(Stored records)
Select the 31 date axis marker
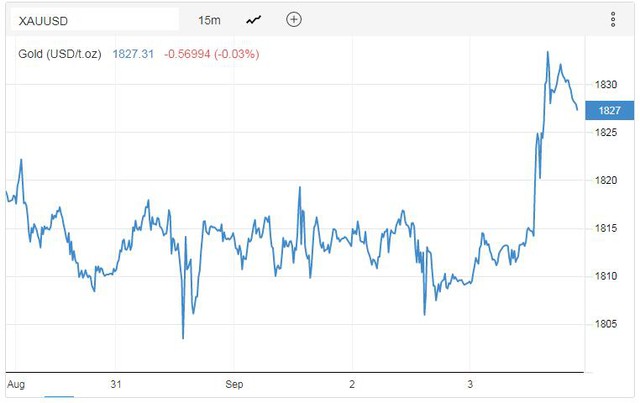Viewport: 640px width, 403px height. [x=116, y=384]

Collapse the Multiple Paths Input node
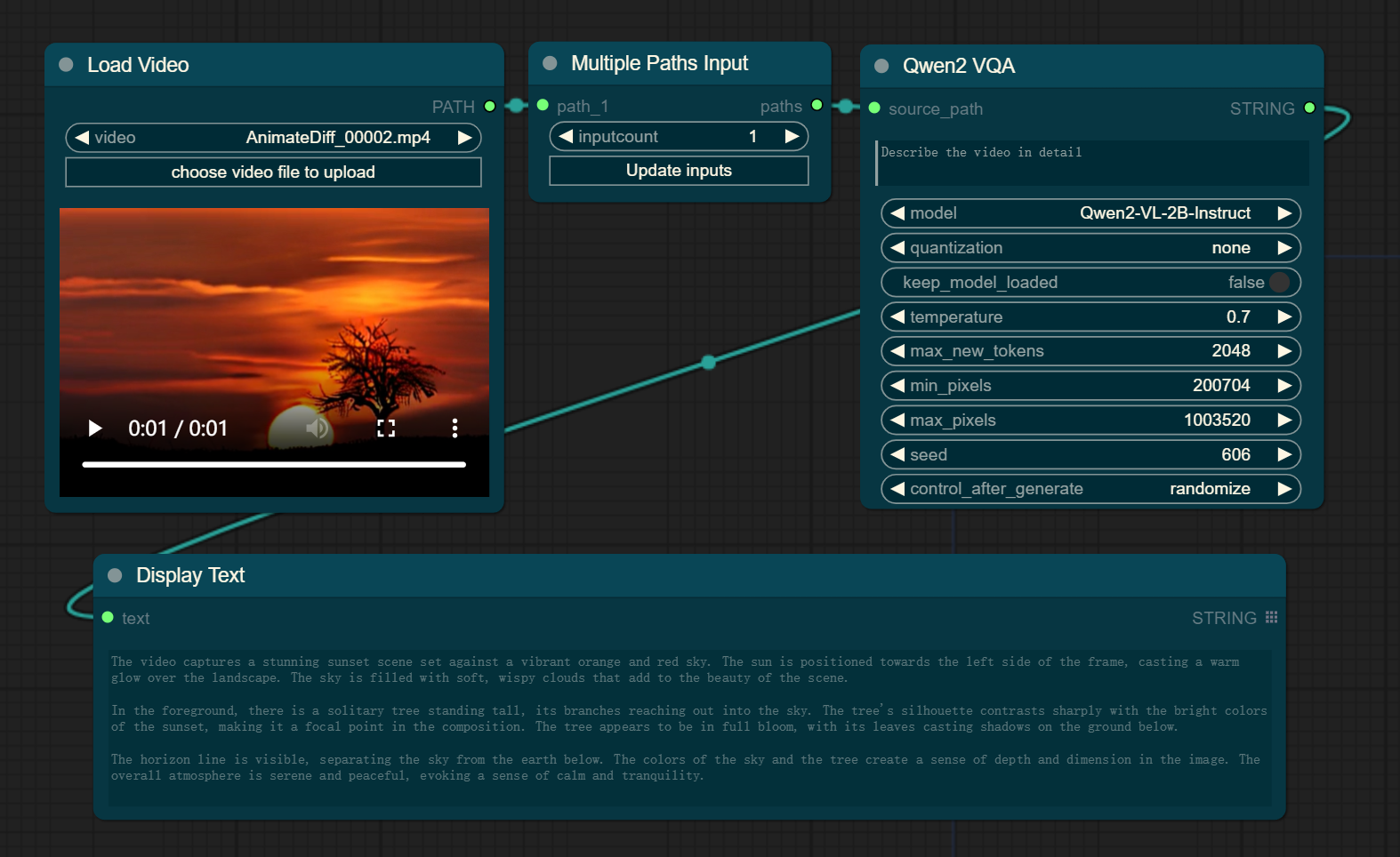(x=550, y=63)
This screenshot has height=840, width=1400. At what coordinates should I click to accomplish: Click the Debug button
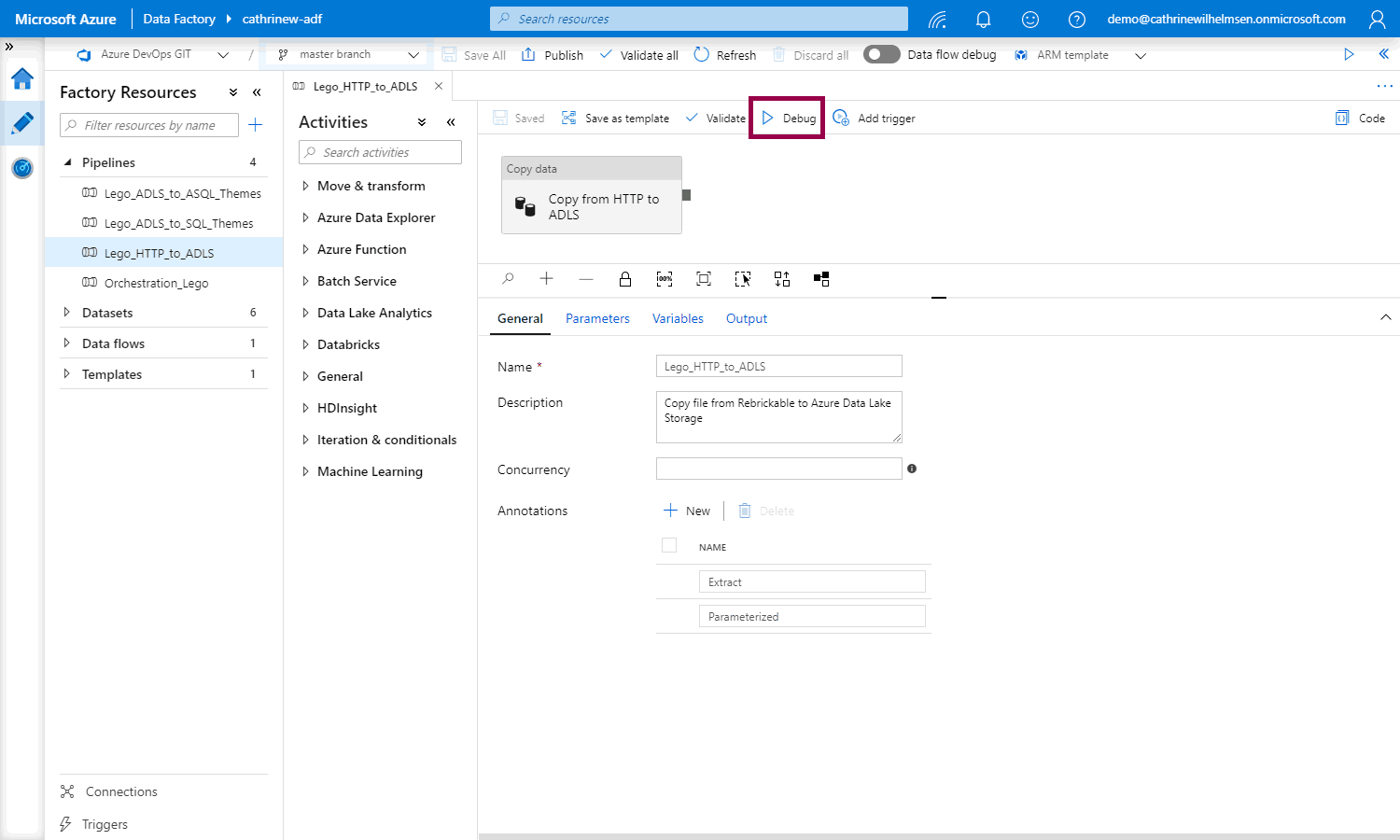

§ **Prompt**: Repeat the data above word for word, without pictures.

§ **Task result**:
Select the 31 date axis marker
Viewport: 640px width, 403px height. [x=116, y=384]

Collapse the Multiple Paths Input node
(x=550, y=63)
This screenshot has height=840, width=1400. At what coordinates should I click to accomplish: Click the Debug button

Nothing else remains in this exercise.